Activity:
Please restate each entry exactly, without skipping any.

Information supplied:
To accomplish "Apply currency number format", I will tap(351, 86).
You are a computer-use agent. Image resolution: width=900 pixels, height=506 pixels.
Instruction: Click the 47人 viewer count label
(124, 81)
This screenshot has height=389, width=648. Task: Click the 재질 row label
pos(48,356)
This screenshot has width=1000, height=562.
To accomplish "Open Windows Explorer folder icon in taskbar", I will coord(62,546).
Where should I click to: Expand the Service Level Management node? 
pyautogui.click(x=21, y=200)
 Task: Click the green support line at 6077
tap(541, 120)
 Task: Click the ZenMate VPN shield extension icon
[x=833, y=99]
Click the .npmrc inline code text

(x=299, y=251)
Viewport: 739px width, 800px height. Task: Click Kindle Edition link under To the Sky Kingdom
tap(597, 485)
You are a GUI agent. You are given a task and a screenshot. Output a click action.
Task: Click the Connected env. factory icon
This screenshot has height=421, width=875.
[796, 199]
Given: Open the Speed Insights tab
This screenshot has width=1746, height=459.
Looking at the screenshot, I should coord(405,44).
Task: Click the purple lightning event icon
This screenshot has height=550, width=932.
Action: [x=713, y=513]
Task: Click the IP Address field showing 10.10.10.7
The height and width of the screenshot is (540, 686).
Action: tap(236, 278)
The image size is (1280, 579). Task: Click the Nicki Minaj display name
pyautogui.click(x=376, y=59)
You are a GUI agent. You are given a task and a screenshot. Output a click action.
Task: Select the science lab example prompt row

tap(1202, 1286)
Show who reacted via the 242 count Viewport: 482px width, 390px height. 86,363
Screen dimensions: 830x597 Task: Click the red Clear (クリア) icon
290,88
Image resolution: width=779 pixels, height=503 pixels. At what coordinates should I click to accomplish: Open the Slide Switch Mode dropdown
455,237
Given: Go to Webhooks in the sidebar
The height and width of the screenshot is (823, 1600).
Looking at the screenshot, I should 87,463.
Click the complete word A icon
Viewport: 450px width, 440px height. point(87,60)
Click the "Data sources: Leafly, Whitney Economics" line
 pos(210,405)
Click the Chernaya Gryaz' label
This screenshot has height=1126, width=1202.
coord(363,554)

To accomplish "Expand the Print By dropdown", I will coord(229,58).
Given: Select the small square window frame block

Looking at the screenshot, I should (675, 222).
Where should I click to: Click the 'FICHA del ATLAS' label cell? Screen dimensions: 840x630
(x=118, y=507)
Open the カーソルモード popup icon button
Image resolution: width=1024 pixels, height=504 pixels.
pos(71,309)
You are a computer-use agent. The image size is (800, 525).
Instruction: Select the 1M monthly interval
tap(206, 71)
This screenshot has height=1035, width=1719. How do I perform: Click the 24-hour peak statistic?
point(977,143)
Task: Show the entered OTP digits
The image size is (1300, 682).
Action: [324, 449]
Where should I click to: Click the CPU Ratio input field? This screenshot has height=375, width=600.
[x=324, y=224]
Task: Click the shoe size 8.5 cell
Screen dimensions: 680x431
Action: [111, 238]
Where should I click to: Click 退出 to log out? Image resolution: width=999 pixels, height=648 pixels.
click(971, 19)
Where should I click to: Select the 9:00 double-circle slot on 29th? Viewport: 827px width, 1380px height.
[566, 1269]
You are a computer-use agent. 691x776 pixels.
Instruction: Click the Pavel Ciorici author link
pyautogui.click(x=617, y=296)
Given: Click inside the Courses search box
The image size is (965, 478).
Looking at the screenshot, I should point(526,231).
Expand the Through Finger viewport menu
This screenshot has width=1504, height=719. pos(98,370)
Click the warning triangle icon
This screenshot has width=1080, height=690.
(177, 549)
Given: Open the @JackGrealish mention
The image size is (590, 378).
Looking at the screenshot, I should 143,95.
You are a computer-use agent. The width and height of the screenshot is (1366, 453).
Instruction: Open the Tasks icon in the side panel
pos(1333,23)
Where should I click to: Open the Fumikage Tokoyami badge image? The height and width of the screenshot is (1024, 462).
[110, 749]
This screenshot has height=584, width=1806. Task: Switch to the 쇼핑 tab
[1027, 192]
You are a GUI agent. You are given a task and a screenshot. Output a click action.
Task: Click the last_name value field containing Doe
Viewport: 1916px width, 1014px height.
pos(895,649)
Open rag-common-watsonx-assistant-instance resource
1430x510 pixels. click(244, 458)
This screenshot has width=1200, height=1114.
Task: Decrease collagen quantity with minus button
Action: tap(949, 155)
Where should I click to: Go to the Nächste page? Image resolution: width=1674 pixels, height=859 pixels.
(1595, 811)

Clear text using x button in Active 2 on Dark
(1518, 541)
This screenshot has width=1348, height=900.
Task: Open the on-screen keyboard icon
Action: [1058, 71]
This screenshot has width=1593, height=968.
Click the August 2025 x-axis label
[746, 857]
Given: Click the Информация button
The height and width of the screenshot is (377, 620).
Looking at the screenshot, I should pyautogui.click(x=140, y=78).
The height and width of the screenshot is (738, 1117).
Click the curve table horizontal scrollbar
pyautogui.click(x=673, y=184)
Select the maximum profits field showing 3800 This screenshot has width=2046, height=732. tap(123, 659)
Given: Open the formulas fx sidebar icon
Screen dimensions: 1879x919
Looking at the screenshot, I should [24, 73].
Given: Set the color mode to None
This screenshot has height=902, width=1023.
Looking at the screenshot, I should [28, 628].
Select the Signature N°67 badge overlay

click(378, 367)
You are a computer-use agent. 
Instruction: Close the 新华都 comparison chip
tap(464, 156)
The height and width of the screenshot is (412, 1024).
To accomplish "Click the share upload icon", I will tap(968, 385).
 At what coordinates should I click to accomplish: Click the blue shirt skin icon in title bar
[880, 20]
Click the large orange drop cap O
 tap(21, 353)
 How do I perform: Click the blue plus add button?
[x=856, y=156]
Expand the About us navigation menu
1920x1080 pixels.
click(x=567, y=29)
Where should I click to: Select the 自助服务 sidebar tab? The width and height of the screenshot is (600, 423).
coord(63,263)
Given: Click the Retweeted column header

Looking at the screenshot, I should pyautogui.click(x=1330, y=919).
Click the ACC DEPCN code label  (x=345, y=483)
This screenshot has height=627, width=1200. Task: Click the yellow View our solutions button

Answer section:
To accomplish "Apply currency number format", I will tap(351, 86).
You are a computer-use agent. Image resolution: width=900 pixels, height=506 pixels.
Instruction: Click the 47人 viewer count label
(124, 81)
This screenshot has height=389, width=648. Task: Click the 재질 row label
pos(48,356)
This screenshot has width=1000, height=562.
To accomplish "Open Windows Explorer folder icon in taskbar", I will coord(62,546).
Where should I click to: Expand the Service Level Management node? 
pyautogui.click(x=21, y=200)
 Task: Click the green support line at 6077
tap(541, 120)
 Task: Click the ZenMate VPN shield extension icon
[x=833, y=99]
Click the .npmrc inline code text

(x=299, y=251)
Viewport: 739px width, 800px height. Task: Click Kindle Edition link under To the Sky Kingdom
tap(597, 485)
You are a GUI agent. You are given a task and a screenshot. Output a click action.
Task: Click the Connected env. factory icon
This screenshot has height=421, width=875.
[796, 199]
Given: Open the Speed Insights tab
This screenshot has width=1746, height=459.
Looking at the screenshot, I should coord(405,44).
Task: Click the purple lightning event icon
This screenshot has height=550, width=932.
Action: [x=713, y=513]
Task: Click the IP Address field showing 10.10.10.7
The height and width of the screenshot is (540, 686).
Action: tap(236, 278)
The image size is (1280, 579). Task: Click the Nicki Minaj display name
pyautogui.click(x=376, y=59)
You are a GUI agent. You are given a task and a screenshot. Output a click action.
Task: Select the science lab example prompt row

tap(1202, 1286)
Show who reacted via the 242 count Viewport: 482px width, 390px height. 86,363
Screen dimensions: 830x597 Task: Click the red Clear (クリア) icon
290,88
Image resolution: width=779 pixels, height=503 pixels. At what coordinates should I click to accomplish: Open the Slide Switch Mode dropdown
455,237
Given: Go to Webhooks in the sidebar
The height and width of the screenshot is (823, 1600).
Looking at the screenshot, I should 87,463.
Click the complete word A icon
Viewport: 450px width, 440px height. point(87,60)
Click the "Data sources: Leafly, Whitney Economics" line
 pos(210,405)
Click the Chernaya Gryaz' label
This screenshot has height=1126, width=1202.
coord(363,554)

To accomplish "Expand the Print By dropdown", I will coord(229,58).
Given: Select the small square window frame block

Looking at the screenshot, I should (675, 222).
Where should I click to: Click the 'FICHA del ATLAS' label cell? Screen dimensions: 840x630
(x=118, y=507)
Open the カーソルモード popup icon button
Image resolution: width=1024 pixels, height=504 pixels.
pos(71,309)
You are a computer-use agent. The image size is (800, 525).
Instruction: Select the 1M monthly interval
tap(206, 71)
This screenshot has height=1035, width=1719. How do I perform: Click the 24-hour peak statistic?
point(977,143)
Task: Show the entered OTP digits
The image size is (1300, 682).
Action: [324, 449]
Where should I click to: Click the CPU Ratio input field? This screenshot has height=375, width=600.
[x=324, y=224]
Task: Click the shoe size 8.5 cell
Screen dimensions: 680x431
Action: [111, 238]
Where should I click to: Click 退出 to log out? Image resolution: width=999 pixels, height=648 pixels.
click(971, 19)
Where should I click to: Select the 9:00 double-circle slot on 29th? Viewport: 827px width, 1380px height.
[566, 1269]
You are a computer-use agent. 691x776 pixels.
Instruction: Click the Pavel Ciorici author link
pyautogui.click(x=617, y=296)
Given: Click inside the Courses search box
The image size is (965, 478).
Looking at the screenshot, I should point(526,231).
Expand the Through Finger viewport menu
This screenshot has width=1504, height=719. pos(98,370)
Click the warning triangle icon
This screenshot has width=1080, height=690.
(177, 549)
Given: Open the @JackGrealish mention
The image size is (590, 378).
Looking at the screenshot, I should 143,95.
You are a computer-use agent. The width and height of the screenshot is (1366, 453).
Instruction: Open the Tasks icon in the side panel
pos(1333,23)
Where should I click to: Open the Fumikage Tokoyami badge image? The height and width of the screenshot is (1024, 462).
[110, 749]
This screenshot has height=584, width=1806. Task: Switch to the 쇼핑 tab
[1027, 192]
You are a GUI agent. You are given a task and a screenshot. Output a click action.
Task: Click the last_name value field containing Doe
Viewport: 1916px width, 1014px height.
pos(895,649)
Open rag-common-watsonx-assistant-instance resource
1430x510 pixels. click(244, 458)
This screenshot has width=1200, height=1114.
Task: Decrease collagen quantity with minus button
Action: tap(949, 155)
Where should I click to: Go to the Nächste page? Image resolution: width=1674 pixels, height=859 pixels.
(1595, 811)

Clear text using x button in Active 2 on Dark
(1518, 541)
This screenshot has width=1348, height=900.
Task: Open the on-screen keyboard icon
Action: [1058, 71]
This screenshot has width=1593, height=968.
Click the August 2025 x-axis label
[746, 857]
Given: Click the Информация button
The height and width of the screenshot is (377, 620).
Looking at the screenshot, I should pyautogui.click(x=140, y=78).
The height and width of the screenshot is (738, 1117).
Click the curve table horizontal scrollbar
pyautogui.click(x=673, y=184)
Select the maximum profits field showing 3800 This screenshot has width=2046, height=732. tap(123, 659)
Given: Open the formulas fx sidebar icon
Screen dimensions: 1879x919
Looking at the screenshot, I should [24, 73].
Given: Set the color mode to None
This screenshot has height=902, width=1023.
Looking at the screenshot, I should [28, 628].
Select the Signature N°67 badge overlay

click(378, 367)
You are a computer-use agent. 
Instruction: Close the 新华都 comparison chip
tap(464, 156)
The height and width of the screenshot is (412, 1024).
To accomplish "Click the share upload icon", I will tap(968, 385).
 At what coordinates should I click to accomplish: Click the blue shirt skin icon in title bar
[880, 20]
Click the large orange drop cap O
 tap(21, 353)
 How do I perform: Click the blue plus add button?
[x=856, y=156]
Expand the About us navigation menu
1920x1080 pixels.
click(x=567, y=29)
Where should I click to: Select the 自助服务 sidebar tab? The width and height of the screenshot is (600, 423).
coord(63,263)
Given: Click the Retweeted column header

Looking at the screenshot, I should pyautogui.click(x=1330, y=919).
Click the ACC DEPCN code label  (x=345, y=483)
This screenshot has height=627, width=1200. Task: Click the yellow View our solutions button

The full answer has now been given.